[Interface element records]
○ ○ ○ ○ ○ ○ ○
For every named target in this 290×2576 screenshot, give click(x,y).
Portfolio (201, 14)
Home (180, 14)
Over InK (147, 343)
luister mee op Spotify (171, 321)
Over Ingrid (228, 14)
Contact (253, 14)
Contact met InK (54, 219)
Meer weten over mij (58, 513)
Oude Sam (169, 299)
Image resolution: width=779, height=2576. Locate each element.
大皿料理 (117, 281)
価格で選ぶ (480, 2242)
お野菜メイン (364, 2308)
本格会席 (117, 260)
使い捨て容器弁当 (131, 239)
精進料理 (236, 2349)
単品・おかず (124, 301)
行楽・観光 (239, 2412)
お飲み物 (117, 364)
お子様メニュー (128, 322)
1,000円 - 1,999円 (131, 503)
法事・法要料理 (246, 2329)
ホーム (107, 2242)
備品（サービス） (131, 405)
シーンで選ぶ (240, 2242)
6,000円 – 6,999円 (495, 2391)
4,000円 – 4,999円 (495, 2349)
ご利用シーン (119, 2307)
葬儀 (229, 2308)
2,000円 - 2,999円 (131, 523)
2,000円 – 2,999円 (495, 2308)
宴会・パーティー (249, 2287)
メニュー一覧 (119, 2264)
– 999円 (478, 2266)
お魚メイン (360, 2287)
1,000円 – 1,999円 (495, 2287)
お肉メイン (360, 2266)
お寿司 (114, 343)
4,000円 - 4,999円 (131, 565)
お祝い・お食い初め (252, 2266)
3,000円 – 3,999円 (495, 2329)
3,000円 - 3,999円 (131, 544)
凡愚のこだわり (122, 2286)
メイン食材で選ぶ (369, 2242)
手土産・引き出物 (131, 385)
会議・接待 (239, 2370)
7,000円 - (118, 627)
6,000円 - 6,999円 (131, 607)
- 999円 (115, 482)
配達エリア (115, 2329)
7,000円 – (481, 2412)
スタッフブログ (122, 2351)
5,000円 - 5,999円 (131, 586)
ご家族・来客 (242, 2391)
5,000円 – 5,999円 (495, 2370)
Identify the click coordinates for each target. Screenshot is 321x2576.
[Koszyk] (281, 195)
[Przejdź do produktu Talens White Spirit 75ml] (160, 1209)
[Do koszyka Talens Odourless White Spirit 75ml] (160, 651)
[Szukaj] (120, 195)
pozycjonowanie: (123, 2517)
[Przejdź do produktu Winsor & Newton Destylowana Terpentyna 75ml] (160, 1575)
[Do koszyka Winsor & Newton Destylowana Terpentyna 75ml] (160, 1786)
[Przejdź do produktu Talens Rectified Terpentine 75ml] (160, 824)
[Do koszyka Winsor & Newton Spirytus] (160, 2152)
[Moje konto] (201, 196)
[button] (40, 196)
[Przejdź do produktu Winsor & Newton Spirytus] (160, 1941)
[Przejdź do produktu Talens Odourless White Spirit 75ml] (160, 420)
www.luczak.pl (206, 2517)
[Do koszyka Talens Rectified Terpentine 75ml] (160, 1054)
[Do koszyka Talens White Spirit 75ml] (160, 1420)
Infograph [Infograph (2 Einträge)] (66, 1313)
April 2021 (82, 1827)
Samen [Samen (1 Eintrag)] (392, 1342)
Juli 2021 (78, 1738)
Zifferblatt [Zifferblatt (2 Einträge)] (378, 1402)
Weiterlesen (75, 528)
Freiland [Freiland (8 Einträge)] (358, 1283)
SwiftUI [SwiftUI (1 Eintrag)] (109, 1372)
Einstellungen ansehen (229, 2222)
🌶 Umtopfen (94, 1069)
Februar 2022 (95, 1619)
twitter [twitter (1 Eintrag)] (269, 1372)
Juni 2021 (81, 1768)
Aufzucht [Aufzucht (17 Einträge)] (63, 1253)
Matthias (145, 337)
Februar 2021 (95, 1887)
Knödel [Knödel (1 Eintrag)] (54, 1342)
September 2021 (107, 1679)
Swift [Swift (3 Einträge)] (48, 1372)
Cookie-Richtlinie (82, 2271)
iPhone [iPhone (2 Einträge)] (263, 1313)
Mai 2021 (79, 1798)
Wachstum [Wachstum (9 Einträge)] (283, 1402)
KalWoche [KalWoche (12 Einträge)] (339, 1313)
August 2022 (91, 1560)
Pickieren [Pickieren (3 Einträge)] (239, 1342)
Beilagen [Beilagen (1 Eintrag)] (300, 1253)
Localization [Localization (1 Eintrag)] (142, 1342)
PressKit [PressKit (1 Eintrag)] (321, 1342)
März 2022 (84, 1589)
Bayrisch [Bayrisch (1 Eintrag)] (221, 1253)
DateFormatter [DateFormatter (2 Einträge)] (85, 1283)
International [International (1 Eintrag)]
○ ○ ○ ○ ○ ○ ○
== OBJECTIVE ==
Give the stretch of the listing from the line containing "Weiterlesen (75, 528)" through the line containing "Juni 2021 (81, 1768)" as a Markdown table with two columns, "No." for the row number and "Line" for the line itself. Skip blank lines.

== THE RESULT ==
| No. | Line |
|---|---|
| 1 | Weiterlesen (75, 528) |
| 2 | Freiland [Freiland (8 Einträge)] (358, 1283) |
| 3 | SwiftUI [SwiftUI (1 Eintrag)] (109, 1372) |
| 4 | Einstellungen ansehen (229, 2222) |
| 5 | 🌶 Umtopfen (94, 1069) |
| 6 | Februar 2022 (95, 1619) |
| 7 | twitter [twitter (1 Eintrag)] (269, 1372) |
| 8 | Juni 2021 (81, 1768) |